5En suivant ce raisonnement, on peut alors s’interroger sur les types de recours qui ont été menés à l’étranger et qui seraient les plus susceptibles d’être reproduits au Québec. L’exercice est forcément un peu hasardeux puisque prospectif, mais aussi parce que le contentieux climatique est tellement diversifié que les sources d’inspiration peuvent être nombreuses. D’autant plus que le Québec présente la particularité d’avoir un système de droit mixte, ce qui fait que ces sources d’inspiration peuvent provenir des systèmes tant de Common Law que de droit civil. Cela dit, lorsqu’on réfléchit aux perspectives de développement du contentieux climatique au Québec, il y a tout de même une forme de contentieux qui se démarque par son potentiel de reproductibilité. Il s’agit de celui relatif à la contestation des décisions administratives autorisant des projets pour des motifs climatiques.
6Cette forme de contentieux est sans doute celle qui, aujourd’hui, fait l’objet de la jurisprudence la plus abondante. Des affaires de cette nature se retrouvent dans beaucoup de pays, y compris au Canada [6]. En outre, il s’agit d’un contentieux très utile puisque, par sa visée préventive, il permet d’empêcher un verrouillage carbone des économies et d’obtenir, en cas de succès, des gains immédiats pour le climat. S’il y a donc bien dans ce contentieux de quoi inspirer et mobiliser la société civile québécoise, il faut ajouter que le cadre juridique au Québec en permettrait l’émergence. Les tribunaux sont en effet habilités à contrôler la légalité des actes de l’administration [7], et donc les autorisations préalables délivrées par le ministre de l’Environnement ou le gouvernement en vertu de la Loi sur la qualité de l’environnement [8]. En ce sens, l’apparition de litiges relatifs à la validité des autorisations administratives pourrait être la prochaine étape dans le développement du contentieux climatique au Québec. Ce qui amène alors à réfléchir aux principales questions qui pourraient se retrouver au cœur de ces éventuels futurs procès climatiques québécois.
7Sur ce point, une analyse combinée de la jurisprudence étrangère et du cadre juridique québécois permet d’identifier au moins deux questions qui pourraient se poser lors de ces litiges. La première consiste à savoir si les émissions de gaz à effet (GES) d’un projet doivent obligatoirement être considérées pour apprécier l’opportunité d’en autoriser la réalisation (I).
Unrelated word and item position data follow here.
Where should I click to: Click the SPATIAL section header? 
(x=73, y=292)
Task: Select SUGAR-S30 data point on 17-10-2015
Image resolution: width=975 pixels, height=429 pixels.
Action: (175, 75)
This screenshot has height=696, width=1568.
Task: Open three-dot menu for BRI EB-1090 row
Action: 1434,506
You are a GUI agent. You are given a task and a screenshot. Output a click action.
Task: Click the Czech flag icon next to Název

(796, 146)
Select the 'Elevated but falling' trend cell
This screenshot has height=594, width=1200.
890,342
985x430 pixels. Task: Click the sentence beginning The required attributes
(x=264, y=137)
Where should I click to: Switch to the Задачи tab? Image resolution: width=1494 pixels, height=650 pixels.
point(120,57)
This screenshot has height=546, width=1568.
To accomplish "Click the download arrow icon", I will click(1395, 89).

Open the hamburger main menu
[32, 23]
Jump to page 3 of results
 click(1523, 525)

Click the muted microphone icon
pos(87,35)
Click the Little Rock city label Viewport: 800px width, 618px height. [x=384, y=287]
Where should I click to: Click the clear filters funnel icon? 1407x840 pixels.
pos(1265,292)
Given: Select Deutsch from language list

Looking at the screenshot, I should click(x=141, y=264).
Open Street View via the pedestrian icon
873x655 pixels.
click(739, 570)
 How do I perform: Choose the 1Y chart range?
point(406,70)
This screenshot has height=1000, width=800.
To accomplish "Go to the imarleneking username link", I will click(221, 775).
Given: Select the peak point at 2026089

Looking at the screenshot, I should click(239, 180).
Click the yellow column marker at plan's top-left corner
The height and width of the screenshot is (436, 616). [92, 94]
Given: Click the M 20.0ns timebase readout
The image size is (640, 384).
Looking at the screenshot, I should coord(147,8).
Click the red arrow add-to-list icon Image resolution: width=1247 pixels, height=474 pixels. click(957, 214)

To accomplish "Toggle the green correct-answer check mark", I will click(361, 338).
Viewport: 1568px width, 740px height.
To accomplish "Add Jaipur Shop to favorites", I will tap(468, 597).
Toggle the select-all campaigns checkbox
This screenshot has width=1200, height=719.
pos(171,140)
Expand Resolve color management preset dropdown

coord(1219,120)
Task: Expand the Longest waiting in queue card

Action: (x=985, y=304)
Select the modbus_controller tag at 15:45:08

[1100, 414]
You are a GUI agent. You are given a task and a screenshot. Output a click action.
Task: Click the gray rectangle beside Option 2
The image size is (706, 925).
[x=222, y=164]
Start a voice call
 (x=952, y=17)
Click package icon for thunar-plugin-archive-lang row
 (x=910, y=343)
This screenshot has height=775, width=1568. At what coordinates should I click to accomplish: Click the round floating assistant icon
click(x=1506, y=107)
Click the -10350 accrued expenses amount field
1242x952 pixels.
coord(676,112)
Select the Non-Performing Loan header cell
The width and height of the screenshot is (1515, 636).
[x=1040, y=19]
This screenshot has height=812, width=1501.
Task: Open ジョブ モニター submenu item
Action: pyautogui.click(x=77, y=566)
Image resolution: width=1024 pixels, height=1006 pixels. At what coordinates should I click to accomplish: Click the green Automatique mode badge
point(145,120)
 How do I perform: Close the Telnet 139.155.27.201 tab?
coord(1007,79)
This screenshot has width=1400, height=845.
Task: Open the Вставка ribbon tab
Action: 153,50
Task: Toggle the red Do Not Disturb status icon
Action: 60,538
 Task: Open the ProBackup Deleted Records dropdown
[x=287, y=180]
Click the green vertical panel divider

La seconde porte sur la nature des émissions de GES à prendre en compte lors de l’analyse des projets (II). À propos de ces deux questions, cet article propose de voir comment les arguments développés dans d’autres affaires climatiques pourraient être mobilisés par les plaignants afin de maximiser les chances de succès de leurs recours devant les juridictions québécoises.
I – Un décideur est-il tenu de considérer les émissions de gaz à effet de serre d’un projet pour pouvoir l’autoriser ?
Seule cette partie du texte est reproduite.